◆ TASK PROMPT ◆
Your reply is to be the lines below, exactly as written, with images omitted.

Stored data:
*** Begin section ***
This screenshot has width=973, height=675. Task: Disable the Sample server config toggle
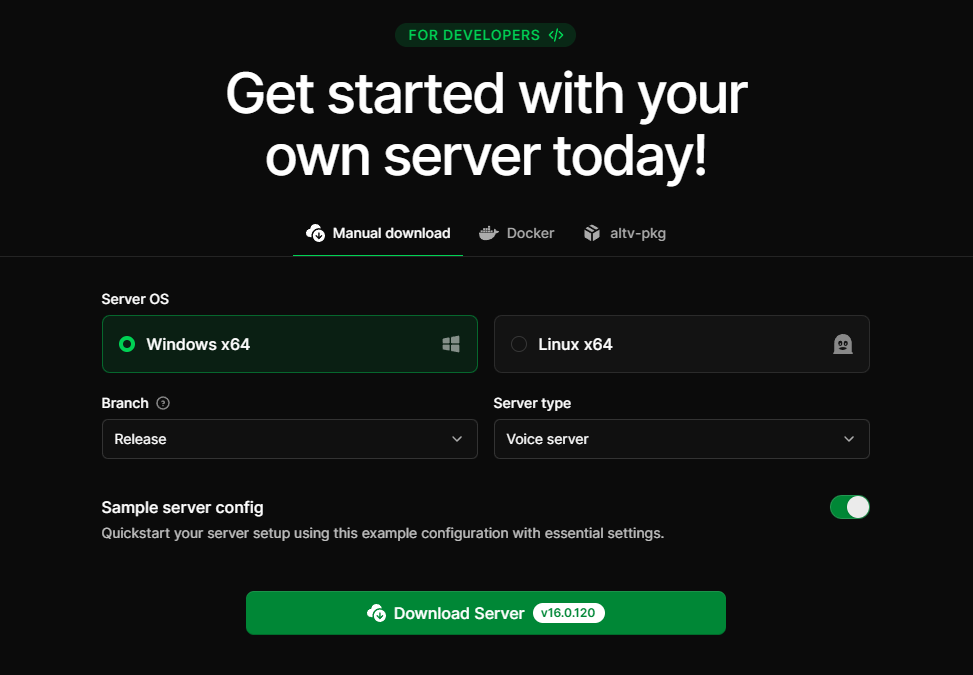coord(849,507)
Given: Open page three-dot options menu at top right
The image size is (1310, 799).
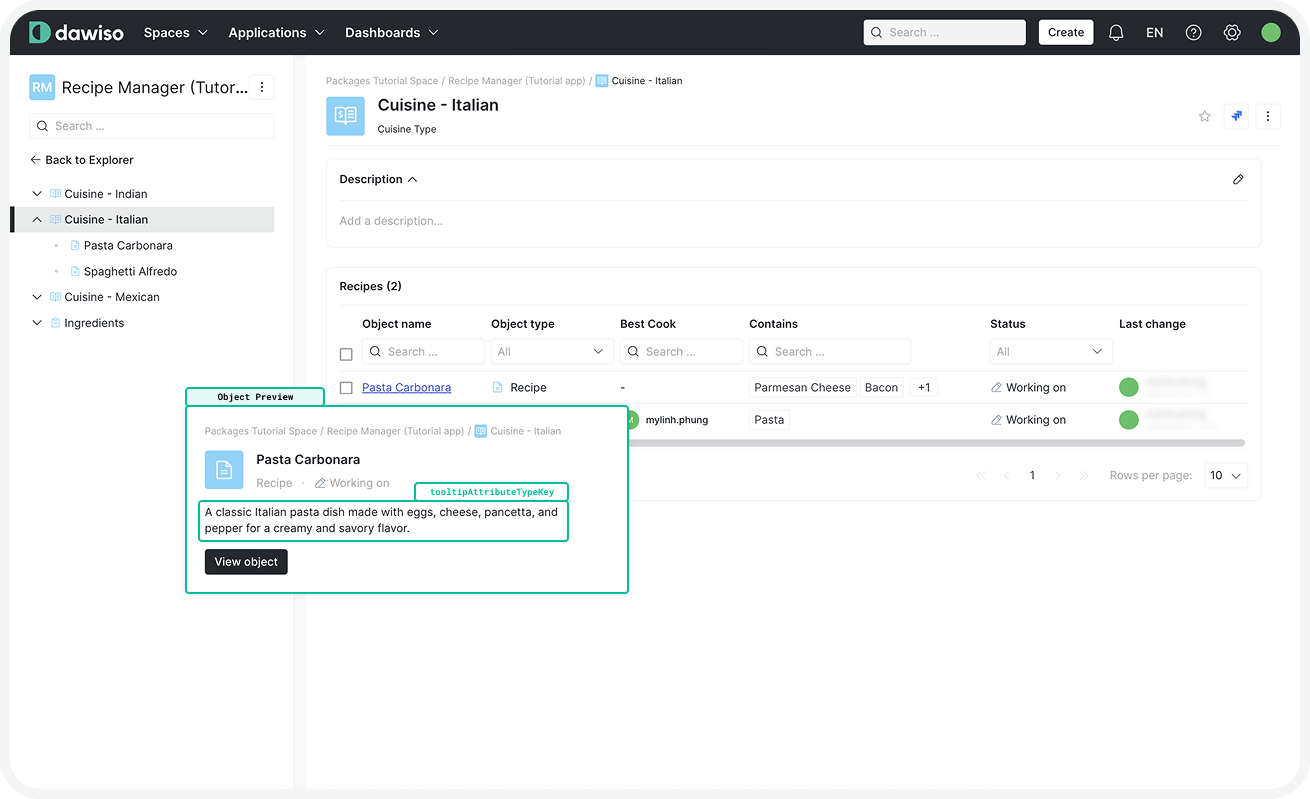Looking at the screenshot, I should point(1268,117).
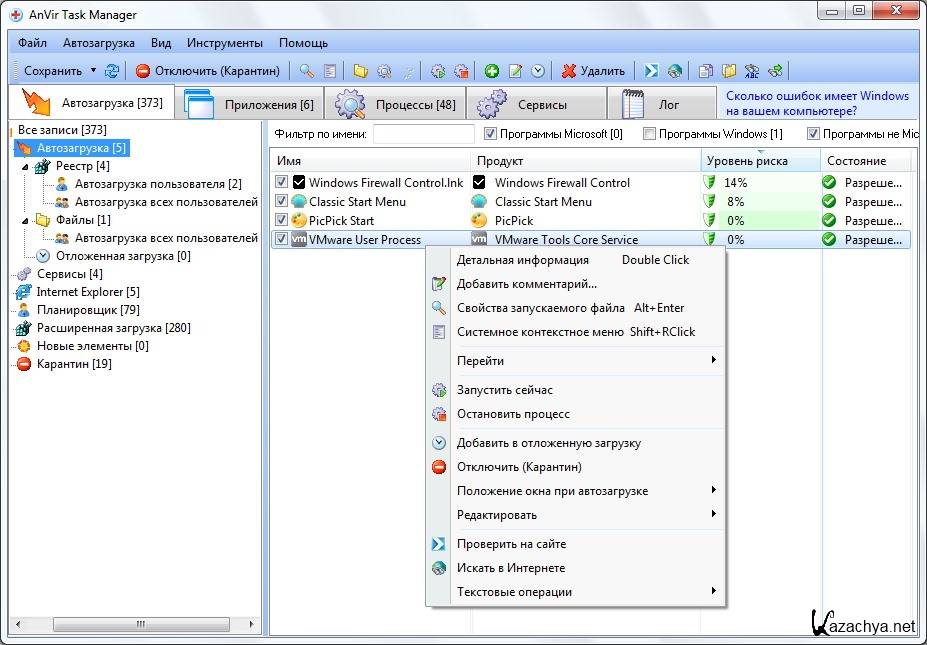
*** End section ***
◆ RESPONSE TO THE TASK ◆
This screenshot has width=973, height=675. Task: Disable the Sample server config toggle
coord(849,507)
Given: Open page three-dot options menu at top right
The image size is (1310, 799).
Looking at the screenshot, I should point(1268,117).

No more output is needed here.